- _Your goal_: An exact copy of all the data below is required.

_ _ _

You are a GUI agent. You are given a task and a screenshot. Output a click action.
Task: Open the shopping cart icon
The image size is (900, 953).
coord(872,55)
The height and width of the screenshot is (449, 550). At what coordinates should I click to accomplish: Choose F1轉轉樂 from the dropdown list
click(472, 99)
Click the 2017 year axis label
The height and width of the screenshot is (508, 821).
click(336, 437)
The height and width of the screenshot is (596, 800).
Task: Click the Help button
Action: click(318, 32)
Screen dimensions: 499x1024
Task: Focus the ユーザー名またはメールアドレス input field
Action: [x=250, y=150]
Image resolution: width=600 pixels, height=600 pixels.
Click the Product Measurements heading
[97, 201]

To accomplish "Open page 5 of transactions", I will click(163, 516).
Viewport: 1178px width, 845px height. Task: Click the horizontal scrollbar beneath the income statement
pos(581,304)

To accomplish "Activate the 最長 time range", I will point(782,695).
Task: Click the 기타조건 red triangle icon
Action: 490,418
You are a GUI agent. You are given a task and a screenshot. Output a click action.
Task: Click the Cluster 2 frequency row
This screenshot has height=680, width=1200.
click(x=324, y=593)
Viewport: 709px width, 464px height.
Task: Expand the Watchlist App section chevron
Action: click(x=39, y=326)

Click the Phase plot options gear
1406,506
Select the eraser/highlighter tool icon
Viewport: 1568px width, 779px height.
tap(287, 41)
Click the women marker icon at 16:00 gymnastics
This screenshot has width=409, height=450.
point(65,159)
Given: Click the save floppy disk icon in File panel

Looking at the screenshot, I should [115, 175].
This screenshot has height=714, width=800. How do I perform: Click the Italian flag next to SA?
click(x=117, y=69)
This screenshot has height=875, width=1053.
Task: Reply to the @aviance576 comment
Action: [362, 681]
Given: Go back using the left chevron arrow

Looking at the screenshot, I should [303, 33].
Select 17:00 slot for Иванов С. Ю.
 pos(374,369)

_ _ _

- _Answer to the exercise_:
You are a GUI agent. You are given a task and a screenshot. Output a click action.
Task: Open the shopping cart icon
The image size is (900, 953).
coord(872,55)
The height and width of the screenshot is (449, 550). At what coordinates should I click to accomplish: Choose F1轉轉樂 from the dropdown list
click(472, 99)
Click the 2017 year axis label
The height and width of the screenshot is (508, 821).
click(336, 437)
The height and width of the screenshot is (596, 800).
Task: Click the Help button
Action: click(318, 32)
Screen dimensions: 499x1024
Task: Focus the ユーザー名またはメールアドレス input field
Action: [x=250, y=150]
Image resolution: width=600 pixels, height=600 pixels.
Click the Product Measurements heading
[97, 201]

To accomplish "Open page 5 of transactions", I will click(163, 516).
Viewport: 1178px width, 845px height. Task: Click the horizontal scrollbar beneath the income statement
pos(581,304)

To accomplish "Activate the 最長 time range", I will point(782,695).
Task: Click the 기타조건 red triangle icon
Action: 490,418
You are a GUI agent. You are given a task and a screenshot. Output a click action.
Task: Click the Cluster 2 frequency row
This screenshot has height=680, width=1200.
click(x=324, y=593)
Viewport: 709px width, 464px height.
Task: Expand the Watchlist App section chevron
Action: click(x=39, y=326)

Click the Phase plot options gear
1406,506
Select the eraser/highlighter tool icon
Viewport: 1568px width, 779px height.
tap(287, 41)
Click the women marker icon at 16:00 gymnastics
This screenshot has width=409, height=450.
point(65,159)
Given: Click the save floppy disk icon in File panel

Looking at the screenshot, I should [115, 175].
This screenshot has height=714, width=800. How do I perform: Click the Italian flag next to SA?
click(x=117, y=69)
This screenshot has height=875, width=1053.
Task: Reply to the @aviance576 comment
Action: [362, 681]
Given: Go back using the left chevron arrow

Looking at the screenshot, I should [303, 33].
Select 17:00 slot for Иванов С. Ю.
 pos(374,369)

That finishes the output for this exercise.